## List of tasks
a – List every place name (country, region, or city) mentioned in the travel piece on Piedmont and Tuscany below.
b – Reproduce word for word everything in the travel piece on Piedmont and Tuscany from "Claudia Da Rin" down to "of unexpected revelations.".

## Selected extract
----

Claudia Da Rin

From Piedmont to Tuscany with love

Shape your way through northern and central Italy

Italy is a living kaleidoscope of cultures and traditions, where the magic lies in discovering the attractions and charming surprises hidden everywhere. And we mean everywhere. Piedmont is famous for its cultural heritage  - Turin is a triumph of baroque, lavish palaces and unique art museums, for being a temple of delicious food and the soil that yields some of Italy’s most renowned wines –does Barolo ring a bell? – Come to the southern part of the region, however, for a triumph of unexpected revelations.

Then travel further south to Tuscany: quintessentially idyllic, beyond the enchanting rolling hills and Renaissance superstars lies a realm of extraordinary gems that are a gentle invitation to discover hidden corners. Rugged mountains shape northwestern Tuscany and elegant, glitzy seaside resorts echo in the distance, combining influences from both areas, bringing testimonies of a proud, rich heritage that awaits your discovery.

----

## Source excerpt
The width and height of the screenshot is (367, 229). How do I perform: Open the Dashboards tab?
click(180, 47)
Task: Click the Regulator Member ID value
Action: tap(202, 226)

----

## Solutions in order
a – Italy, Piedmont, Turin, Tuscany

b –
Claudia Da Rin

From Piedmont to Tuscany with love

Shape your way through northern and central Italy

Italy is a living kaleidoscope of cultures and traditions, where the magic lies in discovering the attractions and charming surprises hidden everywhere. And we mean everywhere. Piedmont is famous for its cultural heritage  - Turin is a triumph of baroque, lavish palaces and unique art museums, for being a temple of delicious food and the soil that yields some of Italy’s most renowned wines –does Barolo ring a bell? – Come to the southern part of the region, however, for a triumph of unexpected revelations.